Sebesar apa Cinta, sebesar itu pula Benci.

Sobat, kita kagak perlu(atau bahkan jangan) khawatir bahwa jikalau kagak mendapatkan belahan jiwa dari sekarang, nanti kagak akan laku atau kagak mendapatkan jodoh. Alasan klasik ini yang sering menyebabkan banyak kalangan dari kita(Pemuda-Pemudi) mengambil langkah pacaran agar memiliki kepastian calon suami atau istri. Kekuatiran seperti ini lebih berat dialami oleh kaum hawa, disebabkan secara kultural mereka adalah pihak yang pasif, menunggu kehadiran seorang laki-laki meminang dirinya.
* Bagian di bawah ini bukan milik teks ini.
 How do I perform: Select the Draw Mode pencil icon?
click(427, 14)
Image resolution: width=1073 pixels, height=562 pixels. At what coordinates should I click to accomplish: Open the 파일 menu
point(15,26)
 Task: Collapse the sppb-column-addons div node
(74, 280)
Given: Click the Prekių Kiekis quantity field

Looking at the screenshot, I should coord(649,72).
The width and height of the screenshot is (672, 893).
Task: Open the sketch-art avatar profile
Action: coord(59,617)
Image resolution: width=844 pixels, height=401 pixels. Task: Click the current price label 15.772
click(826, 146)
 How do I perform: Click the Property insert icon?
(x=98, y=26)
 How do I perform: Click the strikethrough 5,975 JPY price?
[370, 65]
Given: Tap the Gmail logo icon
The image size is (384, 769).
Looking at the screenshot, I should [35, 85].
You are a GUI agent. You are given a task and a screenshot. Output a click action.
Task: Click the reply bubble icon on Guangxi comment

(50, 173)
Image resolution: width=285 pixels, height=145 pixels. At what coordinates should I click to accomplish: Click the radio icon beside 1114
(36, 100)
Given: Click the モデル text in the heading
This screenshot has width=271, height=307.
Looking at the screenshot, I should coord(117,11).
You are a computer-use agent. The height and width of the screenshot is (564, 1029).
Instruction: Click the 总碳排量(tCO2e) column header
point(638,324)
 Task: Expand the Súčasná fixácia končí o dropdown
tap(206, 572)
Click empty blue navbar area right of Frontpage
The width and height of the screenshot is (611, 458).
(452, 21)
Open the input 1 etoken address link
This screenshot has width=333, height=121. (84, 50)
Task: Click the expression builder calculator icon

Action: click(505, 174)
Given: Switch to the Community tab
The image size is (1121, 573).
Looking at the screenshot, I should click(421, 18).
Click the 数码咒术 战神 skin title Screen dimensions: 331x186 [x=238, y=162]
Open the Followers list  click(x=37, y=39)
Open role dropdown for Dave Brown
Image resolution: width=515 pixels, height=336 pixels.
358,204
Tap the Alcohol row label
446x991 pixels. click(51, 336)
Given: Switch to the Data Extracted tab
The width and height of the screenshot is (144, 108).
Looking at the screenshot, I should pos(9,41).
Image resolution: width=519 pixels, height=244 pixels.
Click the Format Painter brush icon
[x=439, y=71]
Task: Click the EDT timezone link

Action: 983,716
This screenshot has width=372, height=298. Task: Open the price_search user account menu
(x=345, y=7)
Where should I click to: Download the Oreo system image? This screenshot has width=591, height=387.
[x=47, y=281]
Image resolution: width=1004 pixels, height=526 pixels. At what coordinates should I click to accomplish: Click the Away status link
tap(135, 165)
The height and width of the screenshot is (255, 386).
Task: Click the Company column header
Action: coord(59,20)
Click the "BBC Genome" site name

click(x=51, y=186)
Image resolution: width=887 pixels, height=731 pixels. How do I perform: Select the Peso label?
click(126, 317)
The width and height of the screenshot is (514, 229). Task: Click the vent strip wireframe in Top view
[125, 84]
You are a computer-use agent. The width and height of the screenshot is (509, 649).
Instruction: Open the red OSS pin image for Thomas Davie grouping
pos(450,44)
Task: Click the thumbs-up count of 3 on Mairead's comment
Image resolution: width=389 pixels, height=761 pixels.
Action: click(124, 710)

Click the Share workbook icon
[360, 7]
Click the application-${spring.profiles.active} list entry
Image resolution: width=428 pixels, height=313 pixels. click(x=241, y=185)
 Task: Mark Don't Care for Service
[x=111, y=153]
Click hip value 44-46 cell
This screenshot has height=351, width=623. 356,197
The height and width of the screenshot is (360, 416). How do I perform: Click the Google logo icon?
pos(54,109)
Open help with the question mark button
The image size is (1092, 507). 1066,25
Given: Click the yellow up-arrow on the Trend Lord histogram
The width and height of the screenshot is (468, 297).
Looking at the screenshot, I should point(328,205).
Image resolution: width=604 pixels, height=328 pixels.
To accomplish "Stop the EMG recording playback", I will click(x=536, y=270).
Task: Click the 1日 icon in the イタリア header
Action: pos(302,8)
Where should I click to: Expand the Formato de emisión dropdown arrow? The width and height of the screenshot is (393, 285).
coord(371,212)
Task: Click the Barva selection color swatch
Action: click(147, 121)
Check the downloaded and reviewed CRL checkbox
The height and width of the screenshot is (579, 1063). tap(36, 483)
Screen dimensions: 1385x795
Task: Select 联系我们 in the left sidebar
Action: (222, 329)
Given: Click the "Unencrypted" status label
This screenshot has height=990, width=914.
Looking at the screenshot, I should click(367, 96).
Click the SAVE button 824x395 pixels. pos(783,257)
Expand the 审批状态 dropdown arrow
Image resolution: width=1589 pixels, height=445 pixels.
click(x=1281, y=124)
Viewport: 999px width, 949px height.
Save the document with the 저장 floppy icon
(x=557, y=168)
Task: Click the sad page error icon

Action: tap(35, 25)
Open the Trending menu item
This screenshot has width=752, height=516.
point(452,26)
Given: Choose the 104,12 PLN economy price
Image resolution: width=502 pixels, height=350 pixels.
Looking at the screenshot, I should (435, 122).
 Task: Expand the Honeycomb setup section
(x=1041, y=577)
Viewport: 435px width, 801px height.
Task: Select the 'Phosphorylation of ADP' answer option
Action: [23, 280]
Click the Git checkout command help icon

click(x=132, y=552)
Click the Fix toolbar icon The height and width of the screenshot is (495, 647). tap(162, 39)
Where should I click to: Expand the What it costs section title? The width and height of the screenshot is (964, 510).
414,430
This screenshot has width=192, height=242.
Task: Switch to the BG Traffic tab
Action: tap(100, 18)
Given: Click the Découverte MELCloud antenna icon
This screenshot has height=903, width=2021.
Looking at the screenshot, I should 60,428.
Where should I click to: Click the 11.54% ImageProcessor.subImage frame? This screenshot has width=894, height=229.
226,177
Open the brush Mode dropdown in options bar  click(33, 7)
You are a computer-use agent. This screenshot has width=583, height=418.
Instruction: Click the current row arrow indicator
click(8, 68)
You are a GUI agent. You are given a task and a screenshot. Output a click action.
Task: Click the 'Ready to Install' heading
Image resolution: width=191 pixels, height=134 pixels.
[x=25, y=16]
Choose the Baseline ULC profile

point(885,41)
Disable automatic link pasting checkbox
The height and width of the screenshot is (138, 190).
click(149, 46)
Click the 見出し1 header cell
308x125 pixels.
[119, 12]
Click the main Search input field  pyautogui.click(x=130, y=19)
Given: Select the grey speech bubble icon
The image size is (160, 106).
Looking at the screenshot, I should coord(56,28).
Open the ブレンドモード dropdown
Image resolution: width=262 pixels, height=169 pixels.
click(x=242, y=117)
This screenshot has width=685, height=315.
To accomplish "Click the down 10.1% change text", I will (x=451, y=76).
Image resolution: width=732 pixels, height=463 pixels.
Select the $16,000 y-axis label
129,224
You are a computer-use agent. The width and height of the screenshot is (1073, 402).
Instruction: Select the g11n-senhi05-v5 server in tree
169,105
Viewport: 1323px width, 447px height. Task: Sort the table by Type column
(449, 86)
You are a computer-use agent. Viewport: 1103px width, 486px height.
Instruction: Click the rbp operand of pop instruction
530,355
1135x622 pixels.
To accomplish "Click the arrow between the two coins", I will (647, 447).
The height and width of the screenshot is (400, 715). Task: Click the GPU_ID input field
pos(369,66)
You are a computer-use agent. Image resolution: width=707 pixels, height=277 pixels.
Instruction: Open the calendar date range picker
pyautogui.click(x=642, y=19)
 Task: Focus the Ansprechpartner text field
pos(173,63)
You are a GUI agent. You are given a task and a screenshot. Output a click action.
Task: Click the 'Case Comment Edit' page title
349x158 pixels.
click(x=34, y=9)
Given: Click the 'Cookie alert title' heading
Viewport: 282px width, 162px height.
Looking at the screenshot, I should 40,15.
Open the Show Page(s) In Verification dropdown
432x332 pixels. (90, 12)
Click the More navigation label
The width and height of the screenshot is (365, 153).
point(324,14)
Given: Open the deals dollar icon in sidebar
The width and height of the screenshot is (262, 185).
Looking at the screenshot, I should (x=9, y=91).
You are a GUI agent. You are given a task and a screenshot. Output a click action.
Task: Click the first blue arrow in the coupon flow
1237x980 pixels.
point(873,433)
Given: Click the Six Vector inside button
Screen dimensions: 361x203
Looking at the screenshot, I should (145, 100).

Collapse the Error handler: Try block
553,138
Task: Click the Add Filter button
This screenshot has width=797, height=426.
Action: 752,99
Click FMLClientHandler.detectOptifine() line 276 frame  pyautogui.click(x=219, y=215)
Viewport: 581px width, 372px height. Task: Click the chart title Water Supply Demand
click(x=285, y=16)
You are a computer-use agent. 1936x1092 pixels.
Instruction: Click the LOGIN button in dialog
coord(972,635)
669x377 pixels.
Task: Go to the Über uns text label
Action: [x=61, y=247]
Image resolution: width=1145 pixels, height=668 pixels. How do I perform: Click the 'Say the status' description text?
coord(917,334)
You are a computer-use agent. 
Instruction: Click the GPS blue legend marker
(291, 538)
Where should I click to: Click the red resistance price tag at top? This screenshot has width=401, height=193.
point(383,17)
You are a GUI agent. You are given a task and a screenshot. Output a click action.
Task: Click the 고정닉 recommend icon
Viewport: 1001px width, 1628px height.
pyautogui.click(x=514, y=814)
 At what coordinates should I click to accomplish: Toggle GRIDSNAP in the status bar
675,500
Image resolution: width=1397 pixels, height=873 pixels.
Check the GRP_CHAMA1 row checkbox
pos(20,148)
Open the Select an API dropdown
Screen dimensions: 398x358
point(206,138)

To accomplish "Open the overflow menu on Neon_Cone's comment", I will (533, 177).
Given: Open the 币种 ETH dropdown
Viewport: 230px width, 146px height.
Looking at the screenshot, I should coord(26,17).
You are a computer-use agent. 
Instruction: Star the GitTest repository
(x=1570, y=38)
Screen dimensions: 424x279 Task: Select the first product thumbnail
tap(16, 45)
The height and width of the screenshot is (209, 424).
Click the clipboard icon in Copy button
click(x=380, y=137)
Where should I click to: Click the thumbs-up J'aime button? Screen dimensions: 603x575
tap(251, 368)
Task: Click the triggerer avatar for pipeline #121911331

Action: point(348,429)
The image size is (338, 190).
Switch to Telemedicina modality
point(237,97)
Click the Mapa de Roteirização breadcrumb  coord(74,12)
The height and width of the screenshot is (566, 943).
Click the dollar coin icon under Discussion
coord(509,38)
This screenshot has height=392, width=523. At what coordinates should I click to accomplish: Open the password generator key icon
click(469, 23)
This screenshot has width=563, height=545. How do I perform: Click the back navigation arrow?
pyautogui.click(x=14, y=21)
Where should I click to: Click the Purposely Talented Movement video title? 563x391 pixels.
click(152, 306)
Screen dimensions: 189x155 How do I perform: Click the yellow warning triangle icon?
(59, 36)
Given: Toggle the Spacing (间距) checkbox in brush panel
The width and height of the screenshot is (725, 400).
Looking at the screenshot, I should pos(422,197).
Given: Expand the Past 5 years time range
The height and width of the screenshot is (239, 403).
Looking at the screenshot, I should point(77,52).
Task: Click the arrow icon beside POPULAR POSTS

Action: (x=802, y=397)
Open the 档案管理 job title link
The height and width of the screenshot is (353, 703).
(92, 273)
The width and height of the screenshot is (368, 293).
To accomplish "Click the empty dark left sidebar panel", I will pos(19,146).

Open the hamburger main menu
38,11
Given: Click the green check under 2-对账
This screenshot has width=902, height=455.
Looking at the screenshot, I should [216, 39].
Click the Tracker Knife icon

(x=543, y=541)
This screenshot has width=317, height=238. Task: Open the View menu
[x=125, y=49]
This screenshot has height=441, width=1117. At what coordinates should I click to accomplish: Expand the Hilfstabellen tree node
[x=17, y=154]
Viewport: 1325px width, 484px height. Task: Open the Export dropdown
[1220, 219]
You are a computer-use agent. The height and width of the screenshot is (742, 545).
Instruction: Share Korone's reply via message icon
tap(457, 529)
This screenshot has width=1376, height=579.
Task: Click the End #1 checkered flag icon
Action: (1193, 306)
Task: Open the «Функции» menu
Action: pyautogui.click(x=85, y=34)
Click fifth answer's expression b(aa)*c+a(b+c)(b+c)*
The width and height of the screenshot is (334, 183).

Dengan demikian, mereka merasa lebih kuatir kalau kagak ada kepastian jodoh dari sekarang, nanti kagak akan ada yang datang melamar. Untuk alasan itu, banyak kita jumpai perilaku seorang perempuan yang memikat dan mengikat laki-laki dengan berbagai macam cara, agar bisa setia dengan dirinya sampai ke jenjang pernikahan.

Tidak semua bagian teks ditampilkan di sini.